Recast the entries below as a Markdown table with the columns Row and Line, starting at the line that contains "Click the ONLYOFFICE DocSpace logo" and running through the end of the entries, with both ends included and blank lines omitted. Leave the pictures out of the table.

Entries from a pointing dataset
========================

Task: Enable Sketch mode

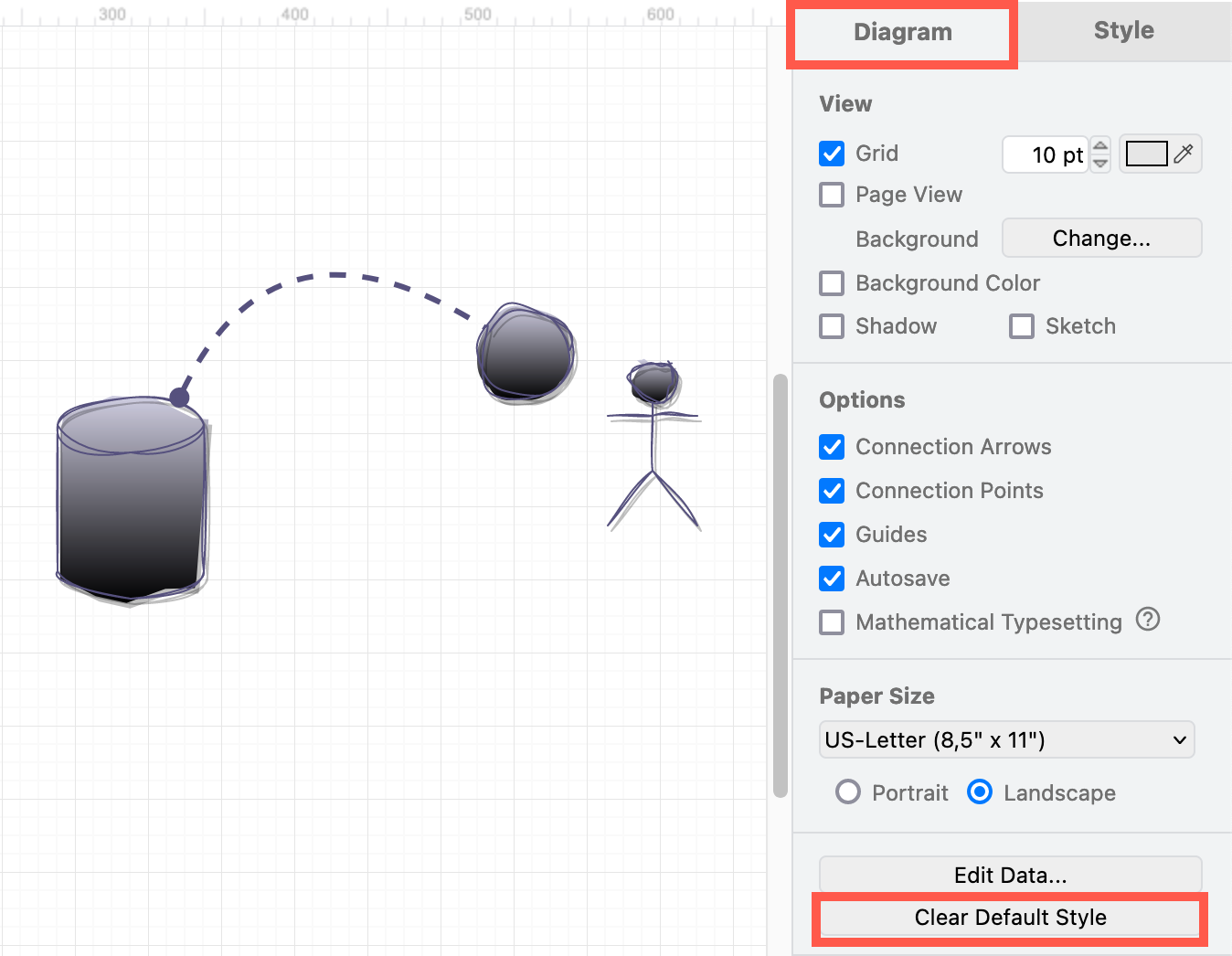Action: click(1021, 326)
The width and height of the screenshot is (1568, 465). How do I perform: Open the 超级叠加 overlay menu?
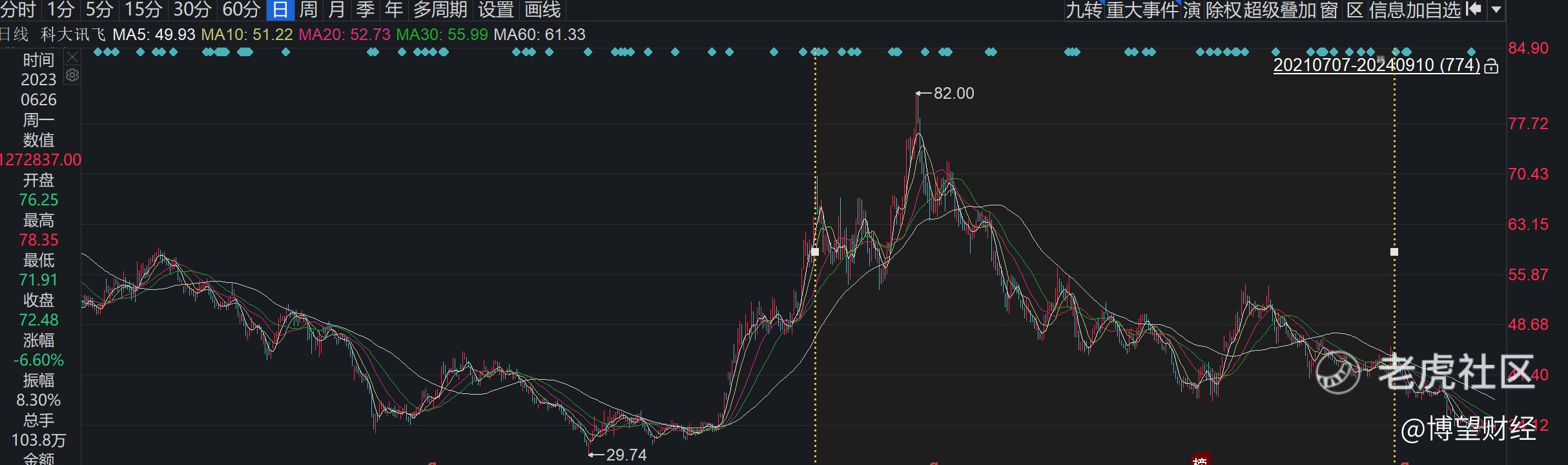pyautogui.click(x=1279, y=10)
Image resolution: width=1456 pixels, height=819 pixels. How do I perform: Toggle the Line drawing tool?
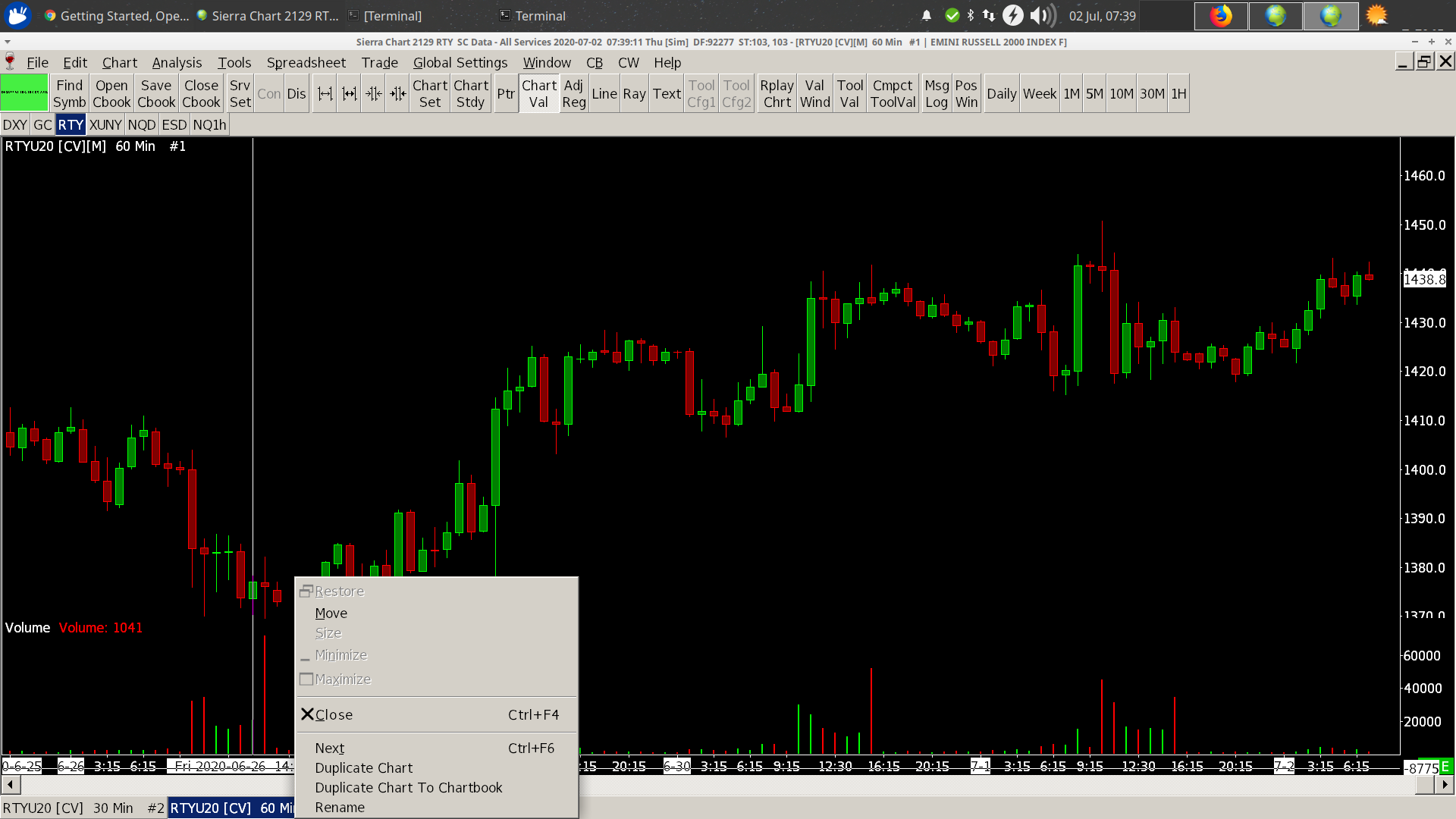[x=604, y=93]
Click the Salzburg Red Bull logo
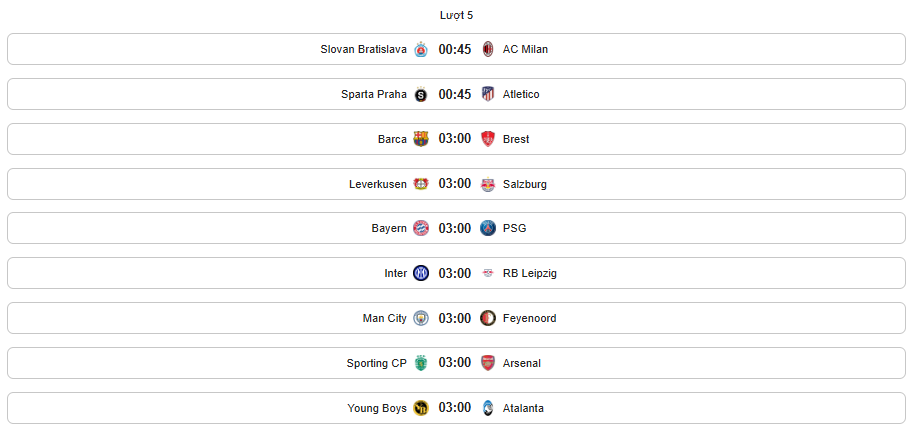This screenshot has width=913, height=432. pyautogui.click(x=488, y=185)
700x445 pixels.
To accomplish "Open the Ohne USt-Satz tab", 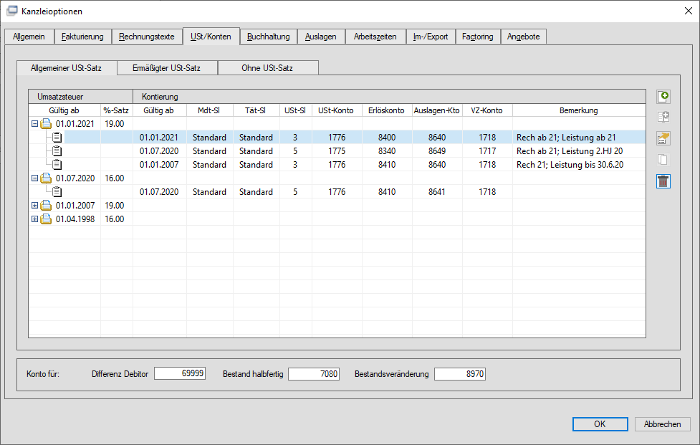I will click(x=267, y=68).
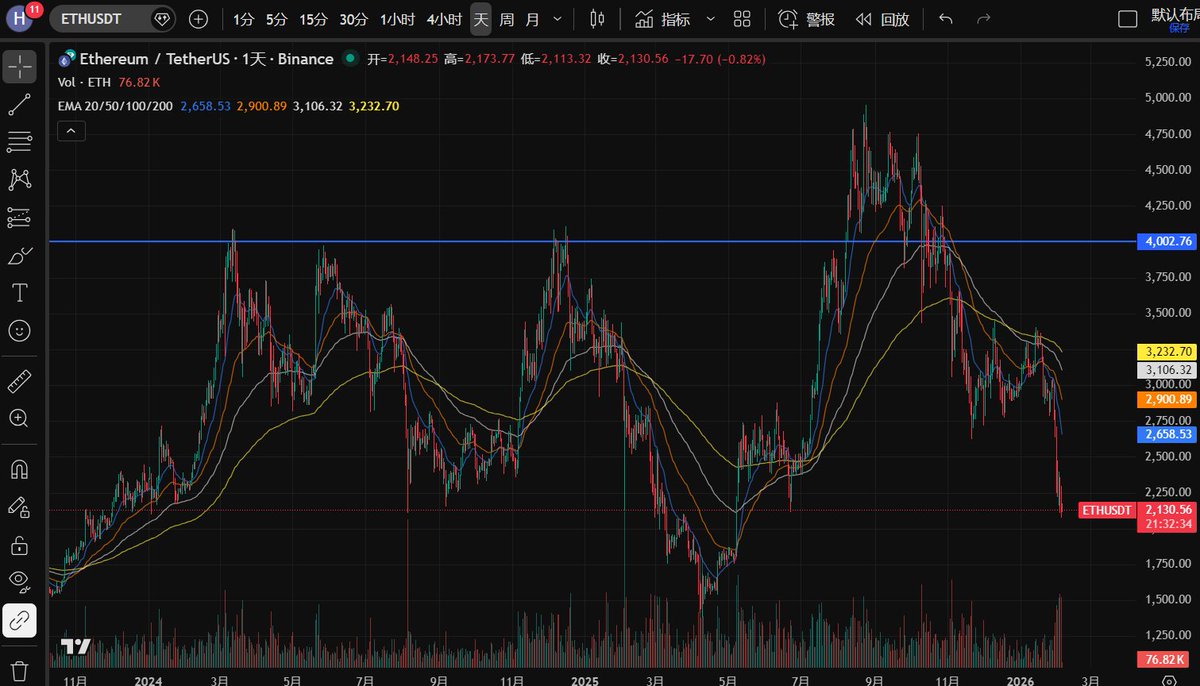Click the blue 4,002.76 price line label
The image size is (1200, 686).
pos(1166,241)
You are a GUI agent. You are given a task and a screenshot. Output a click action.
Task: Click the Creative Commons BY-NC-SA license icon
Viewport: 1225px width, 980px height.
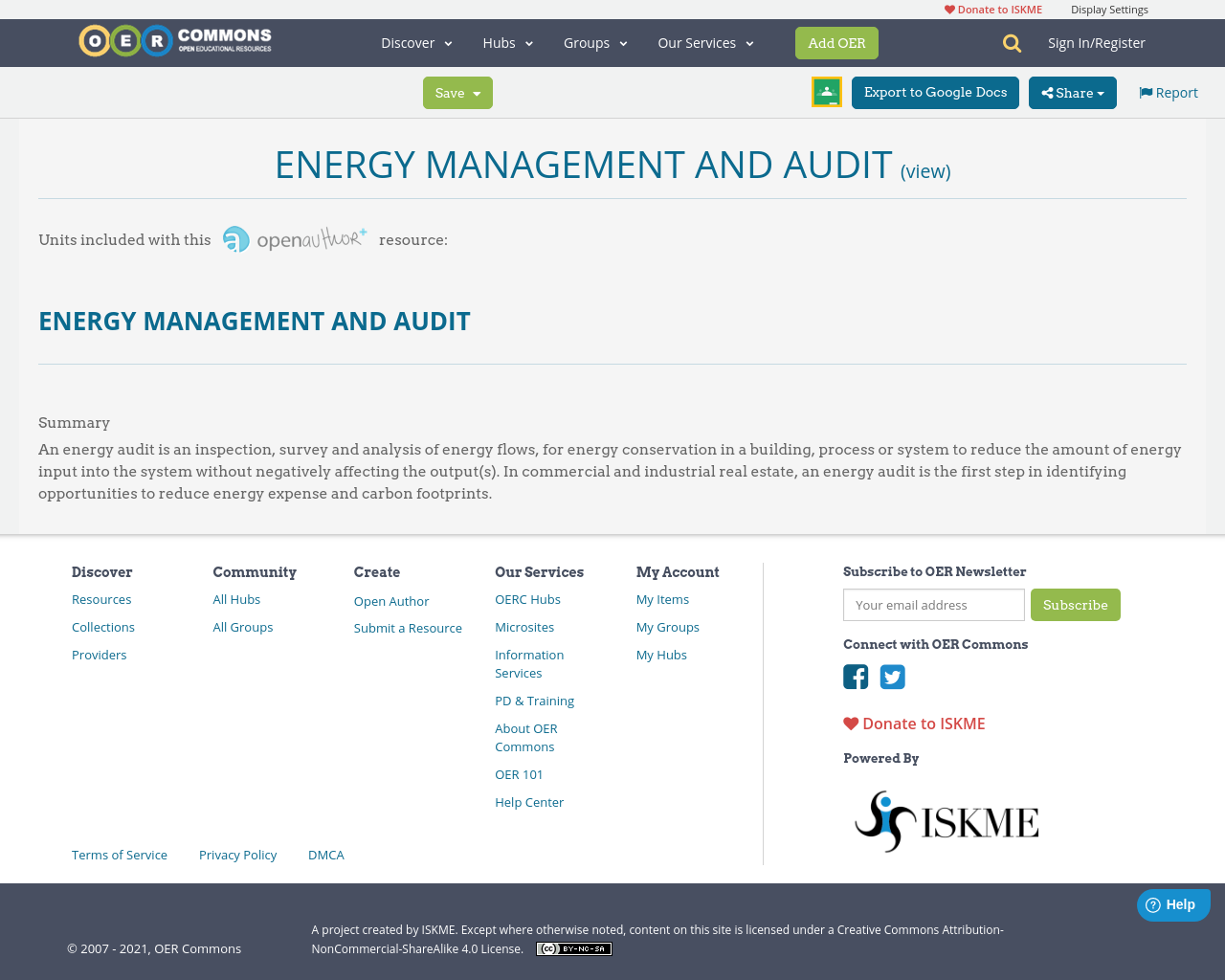(573, 947)
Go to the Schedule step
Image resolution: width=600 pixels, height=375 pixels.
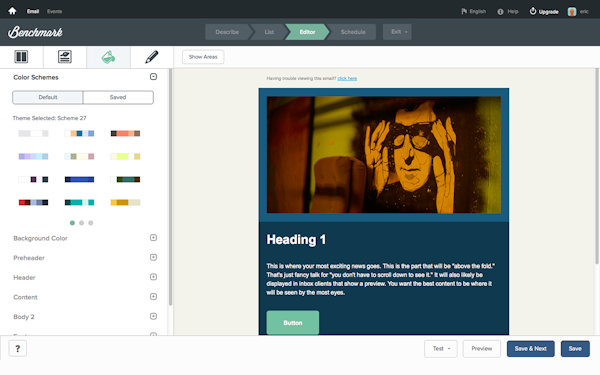point(353,32)
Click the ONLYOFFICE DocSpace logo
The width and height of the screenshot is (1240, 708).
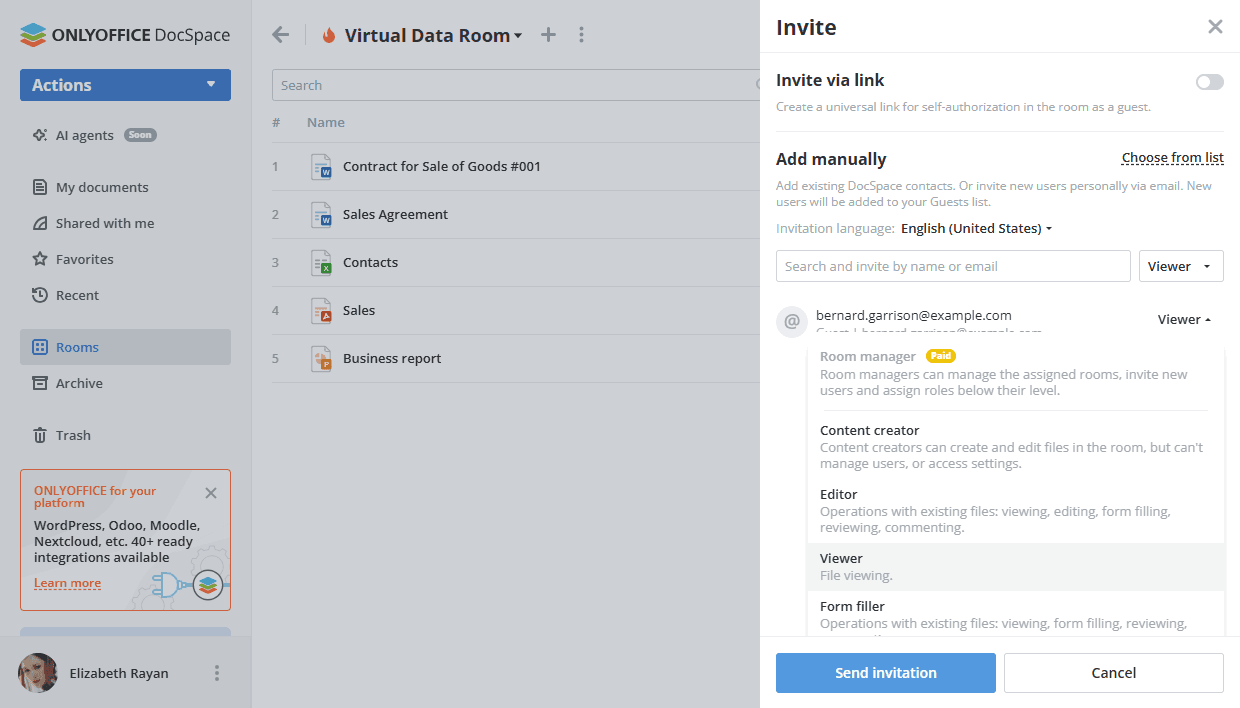pyautogui.click(x=122, y=33)
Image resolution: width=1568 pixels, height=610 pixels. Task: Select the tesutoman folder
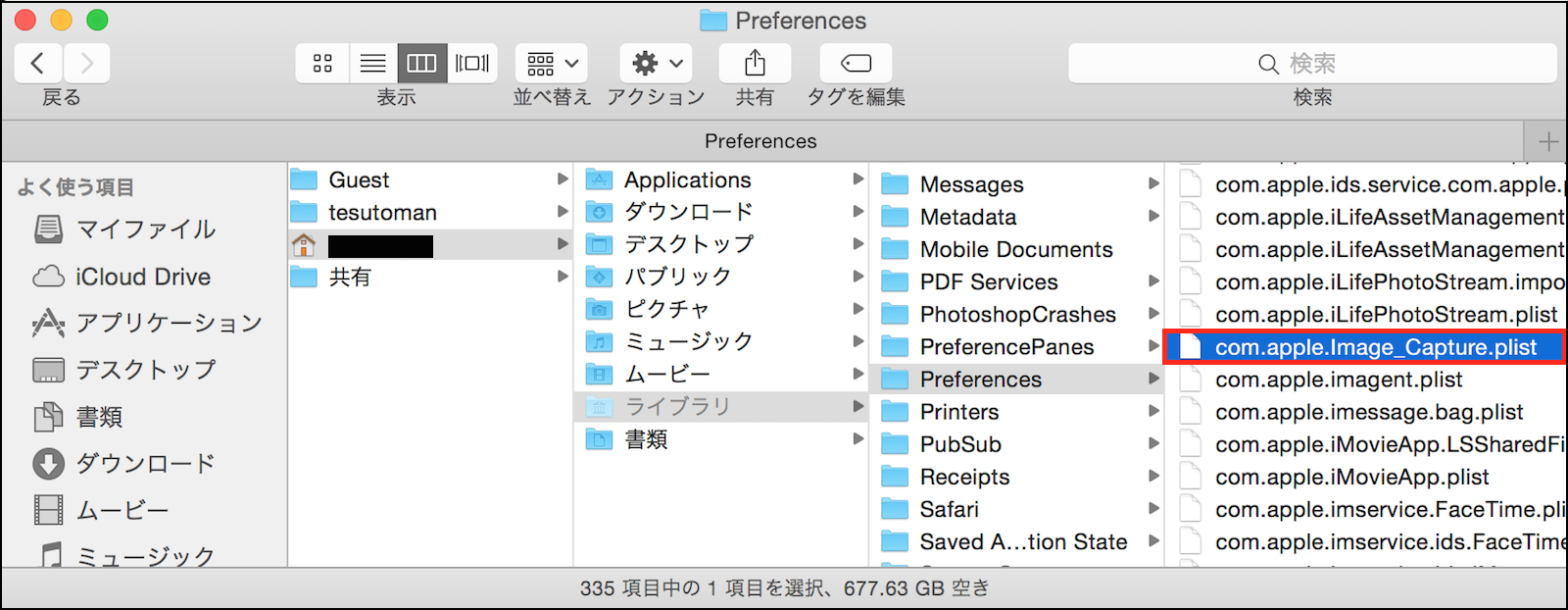point(382,213)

========================

EXPECTED ANSWER ▸
| Row | Line |
|---|---|
| 1 | Click the ONLYOFFICE DocSpace logo |
| 2 | The width and height of the screenshot is (1240, 708). |
| 3 | pyautogui.click(x=122, y=33) |
| 4 | Image resolution: width=1568 pixels, height=610 pixels. Task: Select the tesutoman folder |
| 5 | point(382,213) |